High concentrations of trace elements in native fungi

19-Jul-2019 - Austria

The mushroom season is open. In the restaurants, chanterelle dishes have been on the menu for several weeks now. Chemists from the University of Graz have investigated and determined everything that is in porcini mushrooms, parasol & co: Mushrooms enrich trace elements from the soil generally strongly, whereby each type has its own "preferences". The minerals and heavy metals enter the body through consumption. Some of them are essential for the organism, others potentially harmful. The appetite should not be spoiled in any case. "Our edible mushrooms are harmless when enjoyed seasonally and in moderation," says Walter Gössler, head of the analytical chemistry for Health and the Environment working group and himself an enthusiastic mushroom seeker.

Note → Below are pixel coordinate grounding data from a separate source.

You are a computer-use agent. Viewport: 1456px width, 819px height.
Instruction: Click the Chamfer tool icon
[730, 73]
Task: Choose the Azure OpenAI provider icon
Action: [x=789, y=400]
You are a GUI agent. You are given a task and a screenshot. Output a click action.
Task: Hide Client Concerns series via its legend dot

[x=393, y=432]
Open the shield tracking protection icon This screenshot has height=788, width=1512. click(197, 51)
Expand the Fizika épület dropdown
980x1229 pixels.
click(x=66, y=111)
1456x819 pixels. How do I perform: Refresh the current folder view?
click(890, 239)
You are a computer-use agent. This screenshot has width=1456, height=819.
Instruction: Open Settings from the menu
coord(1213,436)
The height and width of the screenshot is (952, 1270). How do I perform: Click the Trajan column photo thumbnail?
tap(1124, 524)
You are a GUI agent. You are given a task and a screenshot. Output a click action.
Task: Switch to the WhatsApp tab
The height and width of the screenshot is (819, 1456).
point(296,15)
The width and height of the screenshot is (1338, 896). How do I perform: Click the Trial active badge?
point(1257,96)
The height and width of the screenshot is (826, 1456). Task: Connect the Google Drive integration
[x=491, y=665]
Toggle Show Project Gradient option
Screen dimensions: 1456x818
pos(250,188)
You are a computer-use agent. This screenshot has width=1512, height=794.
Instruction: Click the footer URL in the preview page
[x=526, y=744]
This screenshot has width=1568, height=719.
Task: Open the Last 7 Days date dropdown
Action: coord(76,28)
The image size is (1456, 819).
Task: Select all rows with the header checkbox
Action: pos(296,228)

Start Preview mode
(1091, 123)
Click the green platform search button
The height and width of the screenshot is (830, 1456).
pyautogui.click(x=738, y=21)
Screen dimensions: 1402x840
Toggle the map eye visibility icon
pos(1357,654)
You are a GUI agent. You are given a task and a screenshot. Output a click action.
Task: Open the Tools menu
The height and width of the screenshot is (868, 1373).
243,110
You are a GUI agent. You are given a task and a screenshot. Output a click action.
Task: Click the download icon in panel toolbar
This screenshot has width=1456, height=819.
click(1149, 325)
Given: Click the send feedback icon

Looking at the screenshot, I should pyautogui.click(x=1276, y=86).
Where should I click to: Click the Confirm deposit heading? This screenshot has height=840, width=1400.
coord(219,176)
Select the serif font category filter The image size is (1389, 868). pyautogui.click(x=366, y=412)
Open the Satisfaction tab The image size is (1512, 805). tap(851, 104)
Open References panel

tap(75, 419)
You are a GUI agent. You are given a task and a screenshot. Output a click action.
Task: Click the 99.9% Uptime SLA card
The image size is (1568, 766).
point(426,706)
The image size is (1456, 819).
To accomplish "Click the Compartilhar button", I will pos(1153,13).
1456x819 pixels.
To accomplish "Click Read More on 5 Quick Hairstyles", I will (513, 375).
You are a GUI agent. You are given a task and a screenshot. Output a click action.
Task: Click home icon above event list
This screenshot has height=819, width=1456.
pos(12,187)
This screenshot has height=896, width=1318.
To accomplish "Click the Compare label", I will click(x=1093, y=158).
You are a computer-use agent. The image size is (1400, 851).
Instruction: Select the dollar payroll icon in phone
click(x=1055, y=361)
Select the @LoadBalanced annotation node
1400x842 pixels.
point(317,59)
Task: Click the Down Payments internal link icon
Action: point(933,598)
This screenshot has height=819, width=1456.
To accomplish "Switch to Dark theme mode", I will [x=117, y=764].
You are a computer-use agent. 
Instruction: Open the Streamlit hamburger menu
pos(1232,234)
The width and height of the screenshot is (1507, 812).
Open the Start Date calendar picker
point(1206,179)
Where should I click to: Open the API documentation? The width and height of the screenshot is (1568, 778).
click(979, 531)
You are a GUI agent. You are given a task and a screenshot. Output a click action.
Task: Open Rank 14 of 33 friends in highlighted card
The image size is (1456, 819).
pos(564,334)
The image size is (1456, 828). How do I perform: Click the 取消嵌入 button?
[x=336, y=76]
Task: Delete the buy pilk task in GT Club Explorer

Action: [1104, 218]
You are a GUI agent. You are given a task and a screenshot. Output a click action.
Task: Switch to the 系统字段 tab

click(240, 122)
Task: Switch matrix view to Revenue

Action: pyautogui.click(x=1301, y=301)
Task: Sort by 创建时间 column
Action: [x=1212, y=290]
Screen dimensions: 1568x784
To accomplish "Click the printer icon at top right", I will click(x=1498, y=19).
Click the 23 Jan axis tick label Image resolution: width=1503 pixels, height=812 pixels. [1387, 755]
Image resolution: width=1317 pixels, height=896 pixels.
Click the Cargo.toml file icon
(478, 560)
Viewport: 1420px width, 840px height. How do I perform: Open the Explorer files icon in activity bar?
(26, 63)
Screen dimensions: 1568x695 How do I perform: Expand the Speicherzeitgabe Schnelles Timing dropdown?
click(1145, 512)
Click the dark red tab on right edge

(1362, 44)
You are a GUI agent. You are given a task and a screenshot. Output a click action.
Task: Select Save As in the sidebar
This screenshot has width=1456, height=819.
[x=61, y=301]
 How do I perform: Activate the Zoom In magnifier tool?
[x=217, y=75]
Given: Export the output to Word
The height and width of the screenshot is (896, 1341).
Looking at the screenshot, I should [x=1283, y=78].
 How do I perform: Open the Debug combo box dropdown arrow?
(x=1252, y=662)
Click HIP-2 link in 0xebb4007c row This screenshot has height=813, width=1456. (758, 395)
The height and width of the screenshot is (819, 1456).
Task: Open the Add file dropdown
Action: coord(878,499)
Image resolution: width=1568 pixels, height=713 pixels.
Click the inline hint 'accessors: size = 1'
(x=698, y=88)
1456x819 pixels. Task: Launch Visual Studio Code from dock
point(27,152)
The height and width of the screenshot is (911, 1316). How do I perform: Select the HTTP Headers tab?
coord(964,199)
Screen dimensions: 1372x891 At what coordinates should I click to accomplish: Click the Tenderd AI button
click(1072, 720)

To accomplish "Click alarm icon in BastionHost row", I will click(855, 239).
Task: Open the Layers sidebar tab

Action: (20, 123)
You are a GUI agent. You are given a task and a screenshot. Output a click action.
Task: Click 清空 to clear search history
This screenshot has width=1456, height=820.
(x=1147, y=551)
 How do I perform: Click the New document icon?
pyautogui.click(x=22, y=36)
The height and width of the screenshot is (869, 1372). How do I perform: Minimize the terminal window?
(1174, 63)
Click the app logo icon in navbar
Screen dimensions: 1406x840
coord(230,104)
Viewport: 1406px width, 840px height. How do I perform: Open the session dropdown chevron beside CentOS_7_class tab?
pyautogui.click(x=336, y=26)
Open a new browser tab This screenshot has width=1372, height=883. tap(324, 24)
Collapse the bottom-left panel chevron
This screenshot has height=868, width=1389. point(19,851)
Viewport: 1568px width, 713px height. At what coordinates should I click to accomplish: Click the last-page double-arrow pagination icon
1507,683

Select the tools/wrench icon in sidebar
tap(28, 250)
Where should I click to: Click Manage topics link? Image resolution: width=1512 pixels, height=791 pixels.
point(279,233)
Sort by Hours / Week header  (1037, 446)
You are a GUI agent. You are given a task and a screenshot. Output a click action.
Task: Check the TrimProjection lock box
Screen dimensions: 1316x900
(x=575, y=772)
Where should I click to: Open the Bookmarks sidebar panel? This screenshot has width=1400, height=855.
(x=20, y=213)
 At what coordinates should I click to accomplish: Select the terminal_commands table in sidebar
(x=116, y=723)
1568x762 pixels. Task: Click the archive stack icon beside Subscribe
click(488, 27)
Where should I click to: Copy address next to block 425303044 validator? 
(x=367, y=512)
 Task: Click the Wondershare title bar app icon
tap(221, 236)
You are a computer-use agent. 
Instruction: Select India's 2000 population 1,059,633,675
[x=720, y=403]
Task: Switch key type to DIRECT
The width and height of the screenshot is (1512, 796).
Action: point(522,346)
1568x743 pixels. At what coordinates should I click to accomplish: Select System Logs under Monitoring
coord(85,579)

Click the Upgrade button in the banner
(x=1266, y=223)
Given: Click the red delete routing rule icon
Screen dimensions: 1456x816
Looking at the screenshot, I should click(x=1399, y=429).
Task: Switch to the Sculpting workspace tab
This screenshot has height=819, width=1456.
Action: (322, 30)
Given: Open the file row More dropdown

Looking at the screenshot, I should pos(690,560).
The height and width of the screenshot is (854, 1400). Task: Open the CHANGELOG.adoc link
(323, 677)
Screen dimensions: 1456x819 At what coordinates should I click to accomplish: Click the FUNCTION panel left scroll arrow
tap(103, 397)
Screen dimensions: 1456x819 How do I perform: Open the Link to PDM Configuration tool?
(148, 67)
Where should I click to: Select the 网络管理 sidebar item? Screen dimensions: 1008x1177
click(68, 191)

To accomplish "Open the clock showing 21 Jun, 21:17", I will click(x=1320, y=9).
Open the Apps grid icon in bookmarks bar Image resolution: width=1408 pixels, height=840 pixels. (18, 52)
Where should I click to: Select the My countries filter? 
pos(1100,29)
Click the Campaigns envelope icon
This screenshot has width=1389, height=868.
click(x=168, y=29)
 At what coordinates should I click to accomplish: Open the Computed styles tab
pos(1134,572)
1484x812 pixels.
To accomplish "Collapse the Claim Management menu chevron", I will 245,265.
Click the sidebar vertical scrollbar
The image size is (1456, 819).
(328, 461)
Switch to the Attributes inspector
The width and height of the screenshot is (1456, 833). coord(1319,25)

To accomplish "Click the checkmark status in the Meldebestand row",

Walter Gössler and Simone Bräuer investigated what is in domestic mushrooms.

As part of a project funded by the Austrian Science Fund FWF, Walter Gössler and Simone Bräuer from the Institute of Chemistry at the University of Graz, together with colleagues from the Czech Republic, analysed over a thousand samples of around 230 native fungal species. The researchers had their sights set on arsenic, the inorganic compounds of which lead to chronic poisoning when absorbed in high concentrations over a longer period of time.

As fungi strongly enrich all trace elements, many also have a high arsenic content. "Our analyses have shown that a number of species exceed the 0.2 milligram limit for inorganic arsenic per kilogram set by the EU for rice," reports Gössler. However, this is not a cause for concern as long as mushrooms are consumed in the usual quantities, according to the researchers. The chemist warns, "Only the crown mug, which is very poisonous raw, but is still eaten by some people after boiling and pouring away the cooking water, should be avoided, as it has an unusually high total arsenic concentration - of up to one percent of the dried fungus,".

In addition to arsenic, the researchers searched for other trace elements in their samples. They discovered that each type of fungus has its own typical trace element profile: "The porcini fungus stores a relatively large amount of selenium and mercury. There is slightly more cobalt in chanterelles than in most other species," reports Simone Bräuer. The third in the group of the most popular edible mushrooms in Austria proved to be quite unspectacular from a chemical point of view: "Parasol is the average for all elements," says Bräuer.

The concentrations also vary in the different parts of the fungus. The trace elements accumulate most strongly in the tubes under the cap. "In order to consume as few potentially harmful substances as possible, it is advisable to consume only the handle and cap," advises Gössler. Another possibility would be to eat only cultivated mushrooms. Since they are bred on substrates with little trace elements, they show a considerably lower enrichment.

Note: This article has been translated using a computer system without human intervention. LUMITOS offers these automatic translations to present a wider range of current news. Since this article has been translated with automatic translation, it is possible that it contains errors in vocabulary, syntax or grammar. The original article in German can be found here.